First, the Histogram. We’ll define a histogram metric:

var (
	httpRequestDuration = prometheus.NewHistogramVec(
		prometheus.HistogramOpts{
			Name:    "http_request_duration_seconds",
			Help:    "Duration of HTTP requests.",
			Buckets: []float64{.005, .01, .025, .05, .1, .25, .5, 1, 2.5, 5, 10},
		},
		[]string{"method", "path", "status"},
	)
)

func init() {
	prometheus.MustRegister(httpRequestDuration)
}

func recordRequestDuration(method, path string, status int, duration time.Duration) {
	httpRequestDuration.WithLabelValues(method, path, strconv.Itoa(status)).Observe(duration.Seconds())
}

Now, let’s simulate some requests and record their durations:

// Simulate a GET request to /users that took 150ms
recordRequestDuration("GET", "/users", 200, 150*time.Millisecond)

// Simulate a POST request to /orders that took 750ms
recordRequestDuration("POST", "/orders", 201, 750*time.Millisecond)

// Simulate a GET request to /users that took 30ms
recordRequestDuration("GET", "/users", 200, 30*time.Millisecond)

When we query Prometheus for http_request_duration_seconds_bucket, we’ll get counts for each bucket:

http_request_duration_seconds_bucket{method="GET", path="/users", status="200", le="0.005"} 0
http_request_duration_seconds_bucket{method="GET", path="/users", status="200", le="0.01"} 0
http_request_duration_seconds_bucket{method="GET", path="/users", status="200", le="0.025"} 0
http_request_duration_seconds_bucket{method="GET", path="/users", status="200", le="0.05"} 0
http_request_duration_seconds_bucket{method="GET", path="/users", status="200", le="0.1"} 0
http_request_duration_seconds_bucket{method="GET", path="/users", status="200", le="0.25"} 1  // The 30ms request lands here
http_request_duration_seconds_bucket{method="GET", path="/users", status="200", le="0.5"} 1
http_request_duration_seconds_bucket{method="GET", path="/users", status="200", le="1"} 1
http_request_duration_seconds_bucket{method="GET", path="/users", status="200", le="2.5"} 1
http_request_duration_seconds_bucket{method="GET", path="/users", status="200", le="5"} 1
http_request_duration_seconds_bucket{method="GET", path="/users", status="200", le="10"} 1
http_request_duration_seconds_bucket{method="GET", path="/users", status="200", le="+Inf"} 1 // Total count for this label combination

http_request_duration_seconds_bucket{method="POST", path="/orders", status="201", le="0.005"} 0
// ... many more ...
http_request_duration_seconds_bucket{method="POST", path="/orders", status="201", le="0.5"} 0
http_request_duration_seconds_bucket{method="POST", path="/orders", status="201", le="1"} 1 // The 750ms request lands here
http_request_duration_seconds_bucket{method="POST", path="/orders", status="201", le="2.5"} 1
// ...
http_request_duration_seconds_bucket{method="POST", path="/orders", status="201", le="+Inf"} 1

We also get http_request_duration_seconds_count (total requests for each label set) and http_request_duration_seconds_sum (total duration for each label set).
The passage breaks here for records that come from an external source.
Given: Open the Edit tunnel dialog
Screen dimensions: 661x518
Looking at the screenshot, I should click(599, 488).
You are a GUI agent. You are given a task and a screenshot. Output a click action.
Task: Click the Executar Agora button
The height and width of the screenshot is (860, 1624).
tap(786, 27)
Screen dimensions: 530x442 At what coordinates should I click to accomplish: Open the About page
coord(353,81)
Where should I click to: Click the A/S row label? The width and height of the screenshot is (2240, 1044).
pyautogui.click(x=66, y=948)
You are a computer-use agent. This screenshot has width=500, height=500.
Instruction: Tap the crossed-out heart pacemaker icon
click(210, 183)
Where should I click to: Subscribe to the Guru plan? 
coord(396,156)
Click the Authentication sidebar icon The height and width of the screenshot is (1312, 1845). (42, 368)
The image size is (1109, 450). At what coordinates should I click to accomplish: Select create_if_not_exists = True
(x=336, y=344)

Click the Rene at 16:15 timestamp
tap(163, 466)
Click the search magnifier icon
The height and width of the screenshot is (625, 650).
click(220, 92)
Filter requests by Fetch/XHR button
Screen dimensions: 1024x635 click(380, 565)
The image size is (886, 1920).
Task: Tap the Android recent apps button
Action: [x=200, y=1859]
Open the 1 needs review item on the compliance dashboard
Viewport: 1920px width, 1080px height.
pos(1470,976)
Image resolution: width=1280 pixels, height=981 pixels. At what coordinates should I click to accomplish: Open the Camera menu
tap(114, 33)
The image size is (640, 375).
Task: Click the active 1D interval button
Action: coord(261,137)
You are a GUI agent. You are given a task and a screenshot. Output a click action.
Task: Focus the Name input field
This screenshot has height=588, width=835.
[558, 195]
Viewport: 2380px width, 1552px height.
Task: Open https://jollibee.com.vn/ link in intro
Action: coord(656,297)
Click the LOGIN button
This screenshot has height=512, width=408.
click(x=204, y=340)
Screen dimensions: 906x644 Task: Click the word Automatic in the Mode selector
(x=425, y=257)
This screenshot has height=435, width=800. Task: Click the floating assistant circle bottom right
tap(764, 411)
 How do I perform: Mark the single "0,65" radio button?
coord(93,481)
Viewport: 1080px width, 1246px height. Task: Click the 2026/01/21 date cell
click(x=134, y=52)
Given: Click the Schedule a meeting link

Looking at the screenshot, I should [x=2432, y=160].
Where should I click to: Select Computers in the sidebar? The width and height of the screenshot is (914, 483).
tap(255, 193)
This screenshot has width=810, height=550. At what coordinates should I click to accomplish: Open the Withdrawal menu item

With these, we can calculate the average duration: sum(rate(http_request_duration_seconds_sum[5m])) / sum(rate(http_request_duration_seconds_count[5m])). Crucially, we can calculate approximate quantiles (like 95th percentile) using the histogram_quantile function: histogram_quantile(0.95, sum(rate(http_request_duration_seconds_bucket[5m])) by (le, method, path, status)).

Now, let’s look at the Summary:

var (
	httpResponseSize = prometheus.NewSummaryVec(
		prometheus.SummaryOpts{
			Name:       "http_response_size_bytes",
			Help:       "Size of HTTP responses in bytes.",
			Objectives: map[float64]float64{0.5: 0.05, 0.9: 0.01, 0.99: 0.001},
		},
		[]string{"method", "path", "status"},
	)
)

func init() {
	prometheus.MustRegister(httpResponseSize)
}

func recordResponseSize(method, path string, status int, size int64) {
	httpResponseSize.WithLabelValues(method, path, strconv.Itoa(status)).Observe(float64(size))
}

Simulating response sizes:

// Simulate a GET request to /data with a 5KB response
recordResponseSize("GET", "/data", 200, 5*1024)

// Simulate a GET request to /data with a 1MB response
recordResponseSize("GET", "/data", 200, 1024*1024)

// Simulate a GET request to /data with a 10KB response
recordResponseSize("GET", "/data", 200, 10*1024)

When queried, http_response_size_bytes will give us the exact quantiles we defined in Objectives:

http_response_size_bytes{method="GET", path="/data", status="200", quantile="0.5"} 7680
http_response_size_bytes{method="GET", path="/data", status="200", quantile="0.9"} 10240
http_response_size_bytes{method="GET", path="/data", status="200", quantile="0.99"} 1048576

It also provides _count and _sum like the Histogram, allowing average calculation.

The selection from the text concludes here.